Legacy carrier United Continental (NYSE: UAL ) was busy at last week's Paris Air Show. The annual air shows are a forum for aircraft manufacturers like Boeing (NYSE: BA ) , Airbus, and Embraer (NYSE: ERJ ) to show off their latest airplanes and market them to major airlines and leasing companies. Many aircraft purchase deals are typically signed and announced at the air shows each year. This year, United signed two new deals, giving business to both Boeing and Airbus.
Doubling down on the Dreamliner
First, on Tuesday, United became the North American launch customer for Boeing's new stretched version of the 787 Dreamliner, called the 787-10. United upgraded 10 of its existing Dreamliner orders to the new version, while adding another 10 orders for a total of 20. United has now agreed to acquire 65 Dreamliners (across all three versions), six of which have already been delivered.
The 787-10 is larger than the initial two variants of the Dreamliner, and is comparable in size to the Boeing 777-200. United has a fleet of 74 Boeing 777-200 aircraft (including extended range models), the oldest of which is 18 years old. By the time the 787-10 planes begin arriving in 2018, United may be ready to start to retiring its oldest 777s. In other words, the additional aircraft are probably being ordered for replacement purposes, not growth.
Throwing a bone to Airbus
Interestingly enough, the 787-10 is similar in size to the Airbus A350-900, another new technology plane scheduled to enter production next year. Rumors had been floating around in the aviation community since late last year that United was planning to switch its A350 order to the larger A350-1000 variant. Given the similar size of the 787-10 and A350-900, United's 787-10 order seemed to confirm the airline's intention to upgrade its Airbus order.
Indeed, United announced on Thursday that it would be upgrading all of its A350-900 orders to the larger A350-1000 model, and would be increasing its order total from 25 to 35. The A350-1000 will replace the Boeing 747 in United's fleet after deliveries begin in 2018. United currently has 23 747s, with an average age of almost 18 years, and these planes will be ripe for retirement by the end of the decade.
In a series of previous articles, I have argued that United has become a little too free with its capital expenditures recently. United is spending billions of dollars each year to buy state-of-the-art, new airplanes and upgrade IT systems, whereas competitor Delta Air Lines (NYSE: DAL ) has managed to "do more with less", allowing it to begin returning cash to shareholders.
At first glance, United's latest move to upgrade its Boeing and Airbus orders to larger (and more expensive aircraft) while taking an additional 10 planes from each manufacturer seems to be another step down this path.
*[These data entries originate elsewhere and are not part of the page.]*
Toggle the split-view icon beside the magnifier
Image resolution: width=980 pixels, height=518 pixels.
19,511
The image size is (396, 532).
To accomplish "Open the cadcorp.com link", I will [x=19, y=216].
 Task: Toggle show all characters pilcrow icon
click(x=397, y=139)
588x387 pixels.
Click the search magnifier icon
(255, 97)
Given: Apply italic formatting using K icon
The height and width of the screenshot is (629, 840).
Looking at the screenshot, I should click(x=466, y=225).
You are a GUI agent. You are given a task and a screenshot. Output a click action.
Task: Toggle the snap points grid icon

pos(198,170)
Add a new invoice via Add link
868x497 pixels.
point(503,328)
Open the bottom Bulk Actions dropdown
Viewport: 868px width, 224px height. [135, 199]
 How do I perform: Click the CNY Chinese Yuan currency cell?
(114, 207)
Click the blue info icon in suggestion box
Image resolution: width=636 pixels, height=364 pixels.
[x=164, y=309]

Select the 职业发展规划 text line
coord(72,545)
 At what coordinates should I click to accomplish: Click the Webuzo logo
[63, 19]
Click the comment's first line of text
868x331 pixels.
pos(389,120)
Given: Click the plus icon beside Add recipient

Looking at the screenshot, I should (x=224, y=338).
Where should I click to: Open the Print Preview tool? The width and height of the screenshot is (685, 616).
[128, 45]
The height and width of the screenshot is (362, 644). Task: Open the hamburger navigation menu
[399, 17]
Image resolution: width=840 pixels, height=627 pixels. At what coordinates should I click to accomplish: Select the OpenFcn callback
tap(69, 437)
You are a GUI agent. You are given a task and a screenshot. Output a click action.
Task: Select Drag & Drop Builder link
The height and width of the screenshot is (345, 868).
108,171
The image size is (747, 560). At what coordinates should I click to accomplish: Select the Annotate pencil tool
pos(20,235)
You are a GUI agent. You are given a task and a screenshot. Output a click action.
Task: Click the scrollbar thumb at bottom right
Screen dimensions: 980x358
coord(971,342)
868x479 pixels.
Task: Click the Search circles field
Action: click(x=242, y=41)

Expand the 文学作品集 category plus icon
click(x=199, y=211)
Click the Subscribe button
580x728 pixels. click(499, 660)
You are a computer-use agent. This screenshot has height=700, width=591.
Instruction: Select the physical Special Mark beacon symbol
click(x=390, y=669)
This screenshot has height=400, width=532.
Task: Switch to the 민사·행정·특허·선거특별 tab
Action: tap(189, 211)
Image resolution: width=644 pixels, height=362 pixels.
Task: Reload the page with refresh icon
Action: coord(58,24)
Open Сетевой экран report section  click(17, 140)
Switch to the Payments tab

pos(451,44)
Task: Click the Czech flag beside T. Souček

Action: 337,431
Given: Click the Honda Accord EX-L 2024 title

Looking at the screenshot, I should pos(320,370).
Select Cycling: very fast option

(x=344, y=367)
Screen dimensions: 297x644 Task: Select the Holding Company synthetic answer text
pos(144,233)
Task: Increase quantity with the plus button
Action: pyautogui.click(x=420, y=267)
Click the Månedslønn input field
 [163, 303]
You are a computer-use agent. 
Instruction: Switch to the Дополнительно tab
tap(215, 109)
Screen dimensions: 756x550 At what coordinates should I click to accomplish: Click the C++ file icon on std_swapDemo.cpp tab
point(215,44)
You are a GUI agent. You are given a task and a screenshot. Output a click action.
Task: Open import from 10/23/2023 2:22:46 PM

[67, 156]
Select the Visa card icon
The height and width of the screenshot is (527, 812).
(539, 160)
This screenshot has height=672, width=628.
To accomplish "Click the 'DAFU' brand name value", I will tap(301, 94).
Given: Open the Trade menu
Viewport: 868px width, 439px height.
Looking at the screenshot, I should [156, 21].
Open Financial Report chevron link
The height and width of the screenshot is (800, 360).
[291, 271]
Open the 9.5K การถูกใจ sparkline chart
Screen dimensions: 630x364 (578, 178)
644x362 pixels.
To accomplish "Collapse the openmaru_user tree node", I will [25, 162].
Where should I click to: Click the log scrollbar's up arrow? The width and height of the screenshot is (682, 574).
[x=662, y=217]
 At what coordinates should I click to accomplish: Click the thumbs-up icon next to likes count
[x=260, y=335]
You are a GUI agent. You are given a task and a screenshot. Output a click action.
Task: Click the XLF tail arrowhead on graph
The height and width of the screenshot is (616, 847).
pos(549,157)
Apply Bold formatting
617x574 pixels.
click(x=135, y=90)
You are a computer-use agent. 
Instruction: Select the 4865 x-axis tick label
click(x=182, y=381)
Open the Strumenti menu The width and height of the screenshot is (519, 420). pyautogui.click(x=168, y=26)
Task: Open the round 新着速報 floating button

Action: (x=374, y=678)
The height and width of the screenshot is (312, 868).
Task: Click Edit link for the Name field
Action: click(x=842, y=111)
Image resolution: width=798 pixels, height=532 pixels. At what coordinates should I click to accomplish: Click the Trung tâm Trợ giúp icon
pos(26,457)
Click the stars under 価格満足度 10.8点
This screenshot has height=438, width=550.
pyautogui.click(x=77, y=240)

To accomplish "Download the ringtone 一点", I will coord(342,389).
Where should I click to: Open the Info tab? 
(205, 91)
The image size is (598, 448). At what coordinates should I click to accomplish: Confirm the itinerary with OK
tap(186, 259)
United recently disclosed that its total capital commitments have ballooned to $23.6 billion, up from $17.7 billion at the end of March.
However, under the new terms of its aircraft orders, United will delay some capital spending and get more use out of the planes in its fleet today. Whereas United's capital commitments had previously peaked at $3.0 billion in 2016 before dropping off slightly to $2.5 billion in 2017, the company now has $2.4 billion in capital commitments for 2016 and just $1.4 billion in 2017. Capital spending will now ramp up in 2018, and some of the aircraft ordered last week will not be delivered until as late as 2024.
It's not immediately clear whether or not last week's deals reflect a conscious change in United's strategy. One possibility is that United is only pushing back aircraft deliveries because the larger airplanes will not be available until 2018 and thereafter. Indeed, United will be one of the first customers for the 787-10, and the A350-1000 is not expected to enter service until 2017.
On the other hand, it is possible that United was actively looking to push back some of its capital spending. On several recent occasions, the company's management has talked about moving to a balanced capital allocation policy, which would include smoothing out capital expenditures over time. United's recent transactions will improve free cash flow generation for the next several years, while allowing the company to gradually replace older aircraft with more fuel-efficient models.
I am still concerned about United's massive capital commitments -- the $23.6 billion already committed works out to an average of $2 billion per year for the next 12 years -- but last week's transactions definitely seem like a step in the right direction. United now has a few more years to improve its profitability and cash flow in order to support these heavy investments. Yet, Delta still seems like a more attractive investment due to its superior profitability and cash generation.